コンプライアンス違反企業の倒産動向調査

 帝国データバンクの調査によりますと,「倒産理由にコンプライアンス違反が確認できた負債額1億円以上の法的整理となった企業」の数は,2012年4月から2013年3月までの1年間に200件となり,調査開始来最高だった2011年度の159件を大幅に上回ったそうです。
帝国データバンクの調査資料はこちら
http://www.tdb.co.jp/report/watching/press/p130506.html

 違反類型の上位は,業法違反が60件,粉飾が57件,資金使途不明が25件と上位3類型で全体の7割以上を占めています。脱税を理由にした倒産は5件とここ数年の7〜8件よりも減少傾向にあるようです(理由は説明されていません)。業法違反は,2011年度の20件から一気に3倍に増えましたが,これは,昨年4月のツアーバスによる死亡事故の影響で道路運送法違反,過労防止義務違反などの行政処分を受けた運送業の倒産が相次ぎ,業種別では,「運輸・通信業」で倒産した36件のうち25件が業法違反を理由として倒産したということです。また,建設業は54件中22件が建設業法違反による行政処分をきっかけに倒産しています。

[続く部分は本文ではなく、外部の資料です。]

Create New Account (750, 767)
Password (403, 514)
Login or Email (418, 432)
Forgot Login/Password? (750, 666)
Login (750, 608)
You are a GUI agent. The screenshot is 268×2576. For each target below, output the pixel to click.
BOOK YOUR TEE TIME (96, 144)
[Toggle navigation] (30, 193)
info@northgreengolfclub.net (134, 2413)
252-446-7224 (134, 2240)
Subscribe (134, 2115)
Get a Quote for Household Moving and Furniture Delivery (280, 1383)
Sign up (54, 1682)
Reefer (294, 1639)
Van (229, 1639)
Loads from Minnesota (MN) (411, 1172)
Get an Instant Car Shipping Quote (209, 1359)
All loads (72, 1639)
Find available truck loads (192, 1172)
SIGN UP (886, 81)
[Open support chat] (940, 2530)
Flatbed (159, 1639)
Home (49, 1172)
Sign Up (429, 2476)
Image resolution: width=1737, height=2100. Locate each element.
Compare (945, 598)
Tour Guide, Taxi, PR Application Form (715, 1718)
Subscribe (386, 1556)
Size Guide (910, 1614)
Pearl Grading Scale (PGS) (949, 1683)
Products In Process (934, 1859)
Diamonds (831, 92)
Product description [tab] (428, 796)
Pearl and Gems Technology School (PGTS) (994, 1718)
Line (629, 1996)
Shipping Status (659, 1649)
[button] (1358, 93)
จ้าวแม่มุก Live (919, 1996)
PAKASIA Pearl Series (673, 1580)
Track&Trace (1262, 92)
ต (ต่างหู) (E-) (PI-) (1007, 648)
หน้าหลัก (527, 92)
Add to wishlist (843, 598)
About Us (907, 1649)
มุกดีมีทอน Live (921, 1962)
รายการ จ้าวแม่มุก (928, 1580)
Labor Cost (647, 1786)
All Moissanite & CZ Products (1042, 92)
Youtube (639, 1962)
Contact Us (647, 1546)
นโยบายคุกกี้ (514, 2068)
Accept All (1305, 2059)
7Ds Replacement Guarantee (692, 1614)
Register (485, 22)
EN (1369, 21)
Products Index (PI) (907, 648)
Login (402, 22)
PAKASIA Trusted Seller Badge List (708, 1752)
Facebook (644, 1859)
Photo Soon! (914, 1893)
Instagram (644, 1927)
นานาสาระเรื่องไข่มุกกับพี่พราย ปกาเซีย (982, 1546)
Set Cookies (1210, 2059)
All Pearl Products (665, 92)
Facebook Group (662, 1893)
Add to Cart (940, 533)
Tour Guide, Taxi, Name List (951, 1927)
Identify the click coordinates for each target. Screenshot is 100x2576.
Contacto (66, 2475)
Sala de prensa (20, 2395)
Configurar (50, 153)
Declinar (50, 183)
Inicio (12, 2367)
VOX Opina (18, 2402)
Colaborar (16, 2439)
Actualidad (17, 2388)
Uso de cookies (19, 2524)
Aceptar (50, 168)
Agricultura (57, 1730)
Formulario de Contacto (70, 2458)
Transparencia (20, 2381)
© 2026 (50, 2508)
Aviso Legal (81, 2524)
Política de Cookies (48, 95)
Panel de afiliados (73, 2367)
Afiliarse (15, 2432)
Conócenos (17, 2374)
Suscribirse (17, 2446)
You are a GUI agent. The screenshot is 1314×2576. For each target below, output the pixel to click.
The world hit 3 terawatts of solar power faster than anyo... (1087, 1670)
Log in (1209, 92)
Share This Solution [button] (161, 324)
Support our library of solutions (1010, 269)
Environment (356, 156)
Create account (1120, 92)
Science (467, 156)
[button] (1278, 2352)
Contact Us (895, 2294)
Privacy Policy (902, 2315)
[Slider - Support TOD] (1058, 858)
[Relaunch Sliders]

 帝国データバンクでは今後の動向として,次のように締めくくっています。

 今後は,「粉飾」や建設・運輸業の「業法違反」に加え,中小企業緊急雇用安定化助成金などの「不正受給」や消費税法違反などの「脱税」などの取り締まりも厳しくなってきていることを背景として,コンプライアンス違反が高水準で推移していく可能性は否定できない。
 一方,msn産経ニュースは,帝国データバンクの調査を受けて,コンプライアンス違反企業の倒産が増加している理由として,各企業が,コンプライアンスに違反した取引先への対応を厳格化していることを挙げています。
msn産経ニュースはこちら
http://sankei.jp.msn.com/economy/news/130609/fnc13060909000001-n1.htm

 もともと,融資先について行政処分が発表されたり,脱税が報じられたりした場合に,金融機関が新規融資のストップだけでなく貸金の回収を急ぎ,それを引き金に経営破綻に追い込まれる事例はよく知られていますが,一般企業のなかでも,取引先に行動指針の遵守を求め,違反した場合には契約解除の可能性もあるという規定を設けている大企業が増えているということです。

 これまで不問に付されてきた小さな違反が,これまでどおりには許されるわけではないというのは,いろんな事件が教えるとおりです。